Martin Gaskell, the astronomer who wasn't hired at the University of Kentucky (my words were chosen carefully; that really is the only 'crime' against him), has won an out-of-court settlement in his discrimination suit, and has gone on to give an interview which confirms my opinion of him: Kentucky is better off not having this credulous guy on the staff. He now insists that he is a supporter of evolution, a fact not in evidence in his writings about the field, and also not evident in his answers to his dodgy replies to specific questions in the interview.
But the real problem is his complete lack of any kind of scientific filter in his evaluation of the literature. This is a man more likely to cite a religious source to answer a question about biology than to refer to any of the scientific evidence; he gets his biology from Hugh Ross, Josh MacDowell, and Philip Johnson. He expresses his gullibility well in this interview; this comment made my jaw drop, at least.

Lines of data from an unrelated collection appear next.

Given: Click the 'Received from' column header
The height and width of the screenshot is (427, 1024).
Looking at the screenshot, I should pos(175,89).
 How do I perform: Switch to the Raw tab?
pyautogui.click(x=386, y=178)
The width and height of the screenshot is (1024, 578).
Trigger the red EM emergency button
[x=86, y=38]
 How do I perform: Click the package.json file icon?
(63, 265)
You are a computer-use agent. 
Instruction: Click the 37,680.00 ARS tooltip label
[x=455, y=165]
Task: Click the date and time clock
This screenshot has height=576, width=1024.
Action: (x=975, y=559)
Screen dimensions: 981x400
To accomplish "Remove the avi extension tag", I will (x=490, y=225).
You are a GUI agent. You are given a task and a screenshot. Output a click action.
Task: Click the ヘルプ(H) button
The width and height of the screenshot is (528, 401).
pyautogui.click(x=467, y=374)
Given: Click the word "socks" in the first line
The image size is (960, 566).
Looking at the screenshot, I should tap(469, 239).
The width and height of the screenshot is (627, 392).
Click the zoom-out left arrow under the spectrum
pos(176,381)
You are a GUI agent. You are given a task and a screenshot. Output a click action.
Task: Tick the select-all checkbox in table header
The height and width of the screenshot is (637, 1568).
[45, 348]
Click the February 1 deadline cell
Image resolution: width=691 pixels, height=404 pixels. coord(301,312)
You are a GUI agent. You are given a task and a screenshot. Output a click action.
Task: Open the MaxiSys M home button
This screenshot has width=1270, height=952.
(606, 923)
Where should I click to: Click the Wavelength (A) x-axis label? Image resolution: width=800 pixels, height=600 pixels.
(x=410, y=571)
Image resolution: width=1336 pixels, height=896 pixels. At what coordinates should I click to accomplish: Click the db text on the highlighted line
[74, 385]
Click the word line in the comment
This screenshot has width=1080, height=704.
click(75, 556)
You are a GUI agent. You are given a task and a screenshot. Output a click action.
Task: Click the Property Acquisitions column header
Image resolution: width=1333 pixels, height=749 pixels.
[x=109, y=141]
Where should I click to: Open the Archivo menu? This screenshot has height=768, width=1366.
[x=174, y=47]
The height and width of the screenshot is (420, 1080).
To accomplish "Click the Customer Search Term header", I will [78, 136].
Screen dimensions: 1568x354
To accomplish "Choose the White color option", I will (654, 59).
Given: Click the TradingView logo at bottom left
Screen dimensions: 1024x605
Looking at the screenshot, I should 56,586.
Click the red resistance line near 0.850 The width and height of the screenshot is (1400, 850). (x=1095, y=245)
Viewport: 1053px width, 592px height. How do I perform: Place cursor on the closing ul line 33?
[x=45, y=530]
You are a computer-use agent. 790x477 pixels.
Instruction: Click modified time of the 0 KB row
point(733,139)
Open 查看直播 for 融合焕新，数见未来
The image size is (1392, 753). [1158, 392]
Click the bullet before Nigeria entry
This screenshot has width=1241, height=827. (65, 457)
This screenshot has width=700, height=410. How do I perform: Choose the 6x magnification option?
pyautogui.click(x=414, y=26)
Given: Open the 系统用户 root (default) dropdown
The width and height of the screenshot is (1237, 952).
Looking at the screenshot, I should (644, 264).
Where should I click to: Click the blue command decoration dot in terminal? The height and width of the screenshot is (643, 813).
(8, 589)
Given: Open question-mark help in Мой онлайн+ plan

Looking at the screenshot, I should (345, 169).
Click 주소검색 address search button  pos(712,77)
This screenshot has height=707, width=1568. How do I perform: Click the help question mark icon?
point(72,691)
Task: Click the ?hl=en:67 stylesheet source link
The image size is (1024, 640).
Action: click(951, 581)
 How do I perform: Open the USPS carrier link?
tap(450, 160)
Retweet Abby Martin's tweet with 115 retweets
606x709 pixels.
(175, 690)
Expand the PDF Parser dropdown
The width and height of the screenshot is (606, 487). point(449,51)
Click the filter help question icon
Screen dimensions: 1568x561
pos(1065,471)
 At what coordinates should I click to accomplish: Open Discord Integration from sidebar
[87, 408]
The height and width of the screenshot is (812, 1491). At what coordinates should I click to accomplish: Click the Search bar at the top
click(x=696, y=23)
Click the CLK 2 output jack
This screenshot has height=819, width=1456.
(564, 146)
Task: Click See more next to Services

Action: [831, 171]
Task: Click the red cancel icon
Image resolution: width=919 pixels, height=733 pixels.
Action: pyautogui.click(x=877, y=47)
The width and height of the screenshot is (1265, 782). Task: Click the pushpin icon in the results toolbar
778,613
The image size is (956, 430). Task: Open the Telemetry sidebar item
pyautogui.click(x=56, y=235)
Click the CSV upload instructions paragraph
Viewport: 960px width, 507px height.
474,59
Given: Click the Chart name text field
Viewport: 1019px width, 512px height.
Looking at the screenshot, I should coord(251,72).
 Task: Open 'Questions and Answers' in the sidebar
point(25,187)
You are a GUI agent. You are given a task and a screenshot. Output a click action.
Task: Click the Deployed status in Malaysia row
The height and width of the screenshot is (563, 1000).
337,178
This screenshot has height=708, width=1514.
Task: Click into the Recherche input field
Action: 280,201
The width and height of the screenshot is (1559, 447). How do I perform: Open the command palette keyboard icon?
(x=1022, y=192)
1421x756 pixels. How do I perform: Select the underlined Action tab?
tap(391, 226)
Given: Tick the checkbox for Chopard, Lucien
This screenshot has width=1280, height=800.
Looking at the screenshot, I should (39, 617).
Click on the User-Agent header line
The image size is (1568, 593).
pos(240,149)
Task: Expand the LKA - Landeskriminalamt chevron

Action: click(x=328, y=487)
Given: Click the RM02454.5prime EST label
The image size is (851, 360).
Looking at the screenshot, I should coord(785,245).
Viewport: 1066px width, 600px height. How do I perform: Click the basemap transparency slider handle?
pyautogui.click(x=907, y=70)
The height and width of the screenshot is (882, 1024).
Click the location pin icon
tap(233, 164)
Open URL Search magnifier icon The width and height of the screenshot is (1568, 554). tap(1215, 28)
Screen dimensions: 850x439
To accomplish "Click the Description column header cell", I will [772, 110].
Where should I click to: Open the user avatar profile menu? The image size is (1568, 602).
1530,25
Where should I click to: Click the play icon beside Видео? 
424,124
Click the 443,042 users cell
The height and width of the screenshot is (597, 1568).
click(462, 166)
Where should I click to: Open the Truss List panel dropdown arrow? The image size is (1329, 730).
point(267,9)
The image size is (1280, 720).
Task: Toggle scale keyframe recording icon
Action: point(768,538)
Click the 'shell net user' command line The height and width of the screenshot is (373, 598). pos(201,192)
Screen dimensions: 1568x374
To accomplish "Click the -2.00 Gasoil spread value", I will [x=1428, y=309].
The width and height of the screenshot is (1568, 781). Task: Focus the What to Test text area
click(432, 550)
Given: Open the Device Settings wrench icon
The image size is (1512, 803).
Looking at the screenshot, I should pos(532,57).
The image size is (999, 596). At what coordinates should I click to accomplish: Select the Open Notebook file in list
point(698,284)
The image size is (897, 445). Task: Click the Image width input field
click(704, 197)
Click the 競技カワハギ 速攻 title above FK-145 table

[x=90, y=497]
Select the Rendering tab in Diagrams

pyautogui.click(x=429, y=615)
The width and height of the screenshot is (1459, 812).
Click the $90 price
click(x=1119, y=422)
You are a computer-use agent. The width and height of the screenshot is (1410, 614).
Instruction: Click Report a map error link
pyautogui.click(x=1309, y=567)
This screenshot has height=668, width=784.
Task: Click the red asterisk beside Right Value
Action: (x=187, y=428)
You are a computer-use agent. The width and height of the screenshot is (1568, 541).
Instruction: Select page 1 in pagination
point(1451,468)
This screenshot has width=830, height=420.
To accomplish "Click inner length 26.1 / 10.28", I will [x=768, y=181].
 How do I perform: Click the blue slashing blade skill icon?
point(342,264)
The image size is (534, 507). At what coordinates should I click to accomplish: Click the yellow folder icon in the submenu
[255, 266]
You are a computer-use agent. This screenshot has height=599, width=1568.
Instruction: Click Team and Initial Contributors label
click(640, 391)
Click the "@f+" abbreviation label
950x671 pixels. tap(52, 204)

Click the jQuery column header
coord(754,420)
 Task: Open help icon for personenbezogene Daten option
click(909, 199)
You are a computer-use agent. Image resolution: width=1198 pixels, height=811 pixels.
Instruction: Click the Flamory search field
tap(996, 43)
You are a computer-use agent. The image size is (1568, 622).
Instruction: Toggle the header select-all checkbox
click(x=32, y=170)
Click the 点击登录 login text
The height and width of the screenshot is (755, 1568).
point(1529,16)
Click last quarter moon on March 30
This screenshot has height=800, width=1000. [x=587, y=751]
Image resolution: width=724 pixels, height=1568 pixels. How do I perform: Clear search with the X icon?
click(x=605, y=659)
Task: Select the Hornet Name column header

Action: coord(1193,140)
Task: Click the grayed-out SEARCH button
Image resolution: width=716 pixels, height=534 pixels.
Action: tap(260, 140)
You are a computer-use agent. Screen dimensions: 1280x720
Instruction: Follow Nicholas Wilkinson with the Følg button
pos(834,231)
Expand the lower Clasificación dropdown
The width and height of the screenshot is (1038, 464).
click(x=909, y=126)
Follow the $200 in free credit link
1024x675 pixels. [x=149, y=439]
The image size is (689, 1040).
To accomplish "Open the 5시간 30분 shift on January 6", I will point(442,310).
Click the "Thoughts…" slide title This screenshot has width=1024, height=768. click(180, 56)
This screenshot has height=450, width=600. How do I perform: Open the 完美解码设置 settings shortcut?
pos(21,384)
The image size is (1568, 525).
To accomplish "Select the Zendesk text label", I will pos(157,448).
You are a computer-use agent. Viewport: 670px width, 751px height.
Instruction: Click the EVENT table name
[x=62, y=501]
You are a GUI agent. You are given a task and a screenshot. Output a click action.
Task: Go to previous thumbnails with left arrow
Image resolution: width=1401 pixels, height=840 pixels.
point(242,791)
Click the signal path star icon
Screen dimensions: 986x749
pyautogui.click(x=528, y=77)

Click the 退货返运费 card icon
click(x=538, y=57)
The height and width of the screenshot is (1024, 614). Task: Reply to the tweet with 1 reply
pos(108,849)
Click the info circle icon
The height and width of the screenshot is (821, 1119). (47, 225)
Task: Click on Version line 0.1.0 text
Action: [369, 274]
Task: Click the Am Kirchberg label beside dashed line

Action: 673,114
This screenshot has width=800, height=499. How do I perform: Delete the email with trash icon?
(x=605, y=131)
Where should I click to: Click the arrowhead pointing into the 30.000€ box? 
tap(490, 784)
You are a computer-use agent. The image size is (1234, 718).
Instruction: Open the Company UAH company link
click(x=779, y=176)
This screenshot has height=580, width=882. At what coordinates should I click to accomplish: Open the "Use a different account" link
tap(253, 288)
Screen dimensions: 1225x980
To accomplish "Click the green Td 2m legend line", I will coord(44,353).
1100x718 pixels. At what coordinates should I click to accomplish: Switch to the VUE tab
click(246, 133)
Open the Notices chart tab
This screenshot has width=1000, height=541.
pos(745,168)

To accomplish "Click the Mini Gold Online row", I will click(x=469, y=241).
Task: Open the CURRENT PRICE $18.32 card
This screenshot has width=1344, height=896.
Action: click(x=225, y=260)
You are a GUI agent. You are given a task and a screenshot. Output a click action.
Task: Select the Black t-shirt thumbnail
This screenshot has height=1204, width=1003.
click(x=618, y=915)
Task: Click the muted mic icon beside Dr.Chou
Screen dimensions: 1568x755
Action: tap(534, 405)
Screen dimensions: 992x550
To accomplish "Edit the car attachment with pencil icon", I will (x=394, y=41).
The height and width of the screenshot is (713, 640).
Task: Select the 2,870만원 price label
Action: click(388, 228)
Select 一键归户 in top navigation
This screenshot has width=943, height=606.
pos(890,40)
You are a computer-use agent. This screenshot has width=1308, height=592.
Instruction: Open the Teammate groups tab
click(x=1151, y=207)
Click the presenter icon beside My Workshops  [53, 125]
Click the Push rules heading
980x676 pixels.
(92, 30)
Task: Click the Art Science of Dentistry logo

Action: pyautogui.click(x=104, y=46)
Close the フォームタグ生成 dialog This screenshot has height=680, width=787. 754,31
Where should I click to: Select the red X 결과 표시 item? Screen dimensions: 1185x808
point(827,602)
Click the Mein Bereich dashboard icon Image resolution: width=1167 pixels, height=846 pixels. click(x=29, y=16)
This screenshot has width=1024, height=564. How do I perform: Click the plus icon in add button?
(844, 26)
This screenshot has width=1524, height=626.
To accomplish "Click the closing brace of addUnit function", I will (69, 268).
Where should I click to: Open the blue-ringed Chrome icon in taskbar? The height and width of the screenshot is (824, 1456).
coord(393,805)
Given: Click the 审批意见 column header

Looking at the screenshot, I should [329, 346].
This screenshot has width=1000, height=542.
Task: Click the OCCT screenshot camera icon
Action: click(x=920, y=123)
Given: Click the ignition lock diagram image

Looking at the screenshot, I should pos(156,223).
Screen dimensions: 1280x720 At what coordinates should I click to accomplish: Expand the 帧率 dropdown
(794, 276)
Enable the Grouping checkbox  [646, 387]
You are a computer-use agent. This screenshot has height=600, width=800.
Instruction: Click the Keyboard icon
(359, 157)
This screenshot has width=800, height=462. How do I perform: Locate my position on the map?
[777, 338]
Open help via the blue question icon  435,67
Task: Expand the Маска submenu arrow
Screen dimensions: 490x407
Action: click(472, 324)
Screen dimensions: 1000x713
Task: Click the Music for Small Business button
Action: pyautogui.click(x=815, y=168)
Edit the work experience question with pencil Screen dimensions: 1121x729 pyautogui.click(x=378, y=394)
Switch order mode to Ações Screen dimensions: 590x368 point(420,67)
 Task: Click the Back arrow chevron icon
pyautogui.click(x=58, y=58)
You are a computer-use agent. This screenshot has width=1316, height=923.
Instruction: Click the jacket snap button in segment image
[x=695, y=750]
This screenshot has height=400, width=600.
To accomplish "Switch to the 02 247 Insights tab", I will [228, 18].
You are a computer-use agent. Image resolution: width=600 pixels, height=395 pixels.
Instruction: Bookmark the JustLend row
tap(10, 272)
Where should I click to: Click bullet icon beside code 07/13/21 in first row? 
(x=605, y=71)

What are your thoughts on the paradox between public universities needing to teach scientific fact and the fact that they receive government funding and thus are likely not allowed to discriminate on the basis of religious beliefs, which may contradict scientific fact (e.g. believers in the young earth premise)? (And I mean this in the sense that this debate could come up for a biology faculty position, in which your beliefs might actually affect what you are teaching.)
Dr. Gaskell:
This HAS come up multiple times with biology positions. There is a good book covering this in great detail. It is called "Slaughter of the Dissidents" by Jerry Bergman. I'd highly recommend getting a copy to understand what goes on. The recurrent problem you'll find if you look at the cases documented in the book is that Christian biologists get fired or demoted not because of what they actually teach or do in their research, but because of who they are.
See what I mean? He's citing Jerry "Nine Degrees" Bergman, a liar and known nutcase. I've met Jerry Bergman; I've debated Jerry Bergman; I've read Slaughter of the Dissidents, which doesn't document anything other than the paranoia and lunacy of its author.
You cannot take Bergman seriously. Bergman is the fellow who announced that there was a conspiracy among evolutionists to get the periodic table of the elements ripped down from classroom walls because it was a document that supported creationism; he claims to know a Christian chemistry teacher who was fired for daring to post Mendeleev's work. This is the Jerry Bergman who also claimed that carbon is irreducibly complex, thereby proving that Intelligent Design creationism was true. So Gaskell actually recommends Bergman's work? I wouldn't hire him for that alone. That's a kind of fundamental incompetence.
And Gaskell just digs his grave a little deeper.
This is a major problem in the life sciences. One recent major survey showed that 51% of scientists in the life sciences believe in some sort of "higher power" (which most of them identify as "God"). Half of all scientists also claim a religious affiliation. There is an enormous problem if one disqualifies one half of biologists because of religious
affiliation or beliefs!
But that makes no sense! If over half of all biologists are believers, doesn't that fact right there say that biologists don't get disqualified for their beliefs? I've been in this business for almost 30 years, and I've never once seen a committee meeting disrupted by bickering over differing religious beliefs — they are generally regarded as about as irrelevant on the job as what sports teams the faculty are rooting for. The only place where it could come up is if a faculty person started babbling irrational fairy stories that contradicted solid scientific thinking…and then they would be getting in trouble for bad science, not for what church they go to.
That's what made Gaskell a poor candidate for the position at UK: that he was publicly promoting bad science.